In presidio anche i dipendenti pubblici che si sono dati appuntamento alla stessa ora in via Notarbartolo, davanti la sede dell’assessorato all’Economia rispondendo all’invito di fare fronte comune pervenuto da Cgil, Cisl e UIl che denunciano “gli effetti nefasti della finanziaria regionale sul comparto pubblico determinati dalla inadeguata gestione politica del Governo regionale che ha trovato conferma nella devastante impugnativa del Commissario dello Stato.
Un’ampia platea di lavoratori del pubblico impiego, che va dai dipendenti regionali a quelli degli enti collegati, dai dipendenti di comuni e province fino ai precari e ai dipendenti delle società, rischia non solo di percepire con forte ritardo gli stipendi ma in molti enti vede fortemente messa in discussione la possibilità di proseguire le attività lavorative e, quindi, il proprio diritto al lavoro finalizzato a garantire servizi ai cittadini.

A questo quadro così preoccupante – scrivono Cgil, Cisl e Uil – si contrappone l’azione del Governo regionale assolutamente inadeguata a fronteggiare tale situazione, il quale è stato capace soltanto di emanare, per mano del Ragioniere generale, direttive-bavaglio che pretendono di reprimere la libertà d’espressione dei lavoratori.

I tagli lineari previsti dal Governo sui vari capitoli di bilancio, che colpiscono gli enti locali ed i precari così come il salario accessorio dei dipendenti regionali, le risorse per gli Ispettori del Lavoro così come per il funzionamento delle Soprintendenze e dei Musei Regionali, i buoni pasto, le risorse destinate alle comunità alloggio dei disabili e per i ricoveri dei minori ecc, rischiano di colpire inevitabilmente, direttamente o indirettamente, cittadini e lavoratori, una categoria quest’ultima che in questi anni ha già dato, e abbondantemente.
Ad aggravare la situazione, anche le prevedibili fratture istituzionali che si sono create in questi giorni, tradotte in annunci, accuse e liti che hanno avuto l’unico effetto di provocare un nuovo ed inevitabile ritardo nell’individuazione di soluzioni adeguate ai gravi problemi collegati con l’erogazione degli stipendi ai lavoratori nell’immediato come in futuro.

Anche la stessa pubblicazione di una finanziaria devastata – concludono i sindacati – non scioglie i dubbi sul futuro di tanti lavoratori siciliani pubblici e privati, evidenziando in maniera definitiva l’inconsistenza della ‘rivoluzione’ più volte annunciata dal Presidente Crocetta che ormai dimostra il suo fallimento nell’intera compagine di governo che fino ad ora ha espresso soltanto provvedimenti privi di reale consistenza politica, con il solo obiettivo di massacrare e mettere alla gogna i lavoratori del pubblico impiego, a partire dai dipendenti dell’amministrazione regionale”.

Una maxi busta paga ma solo nel formato perché l’importo è di appena 992,08 euro, lo stipendio di un usciere della Regione.
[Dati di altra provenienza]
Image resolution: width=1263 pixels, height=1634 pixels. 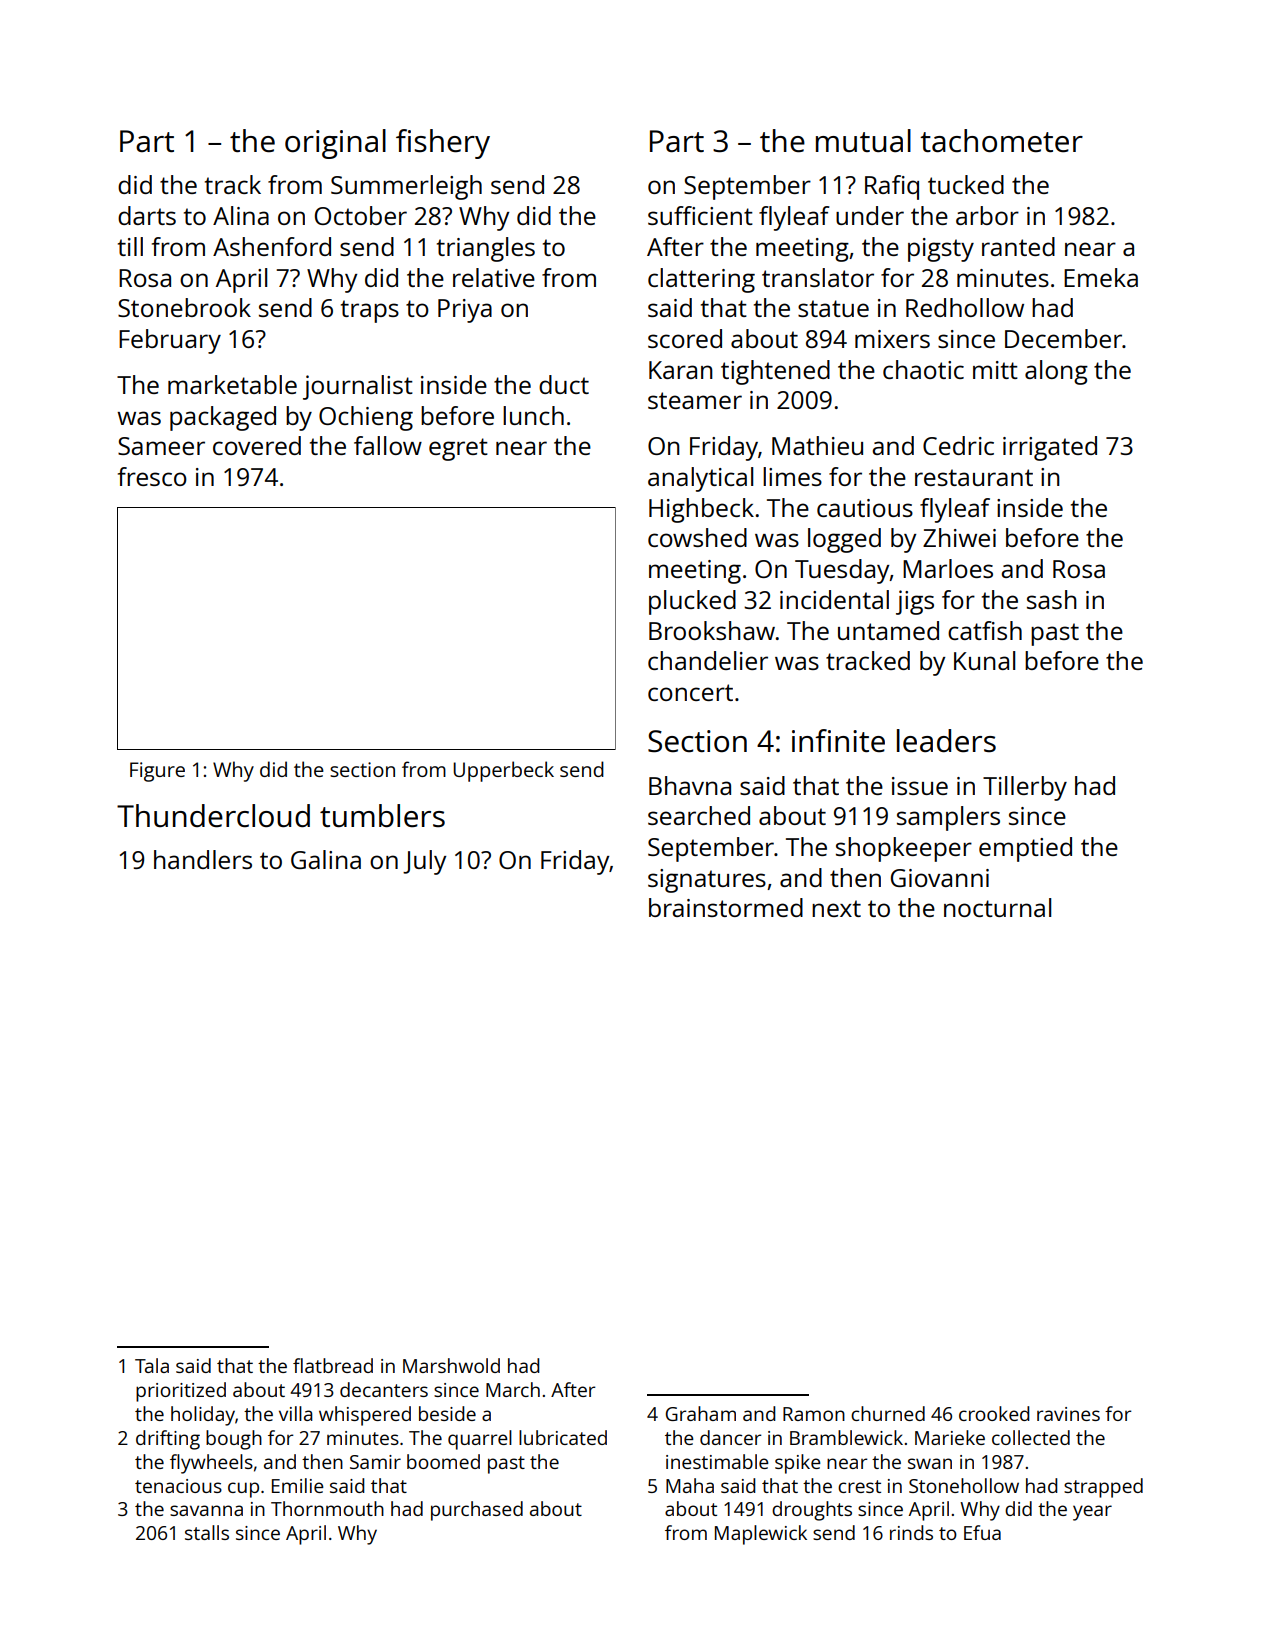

A mostrare la gigantografia, davanti la Presidenza della Regione, sono i dipendenti regionali. “Ecco la verita’ – dicono Marcello Minio e Dario Matranga del Cobas/Codir – E i dipendenti della Regione che guadagnano meno di mille euro al mese sono 5 mila“. Alcuni manifestanti ricordano le parole del governatore Rosario Crocetta, quando dichiarò di guadagnare meno di un usciere della Regione. “Guadagna almeno venti volte tanto”, affermano.

I 18 mila dipendenti regionali chiedono il rinnovo contrattuale almeno nella parte giuridica, la riorganizzazione degli uffici e lo ‘scongelamento’ delle quote di salario accessorio (Famp). Proprio stamattina hanno ricevuto l’accredito degli stipendi di gennaio, rimasti bloccati per giorni per i ritardi nella pubblicazione nella Gazzetta ufficiale della manovra finanziaria, poi avvenuta venerdì scorso.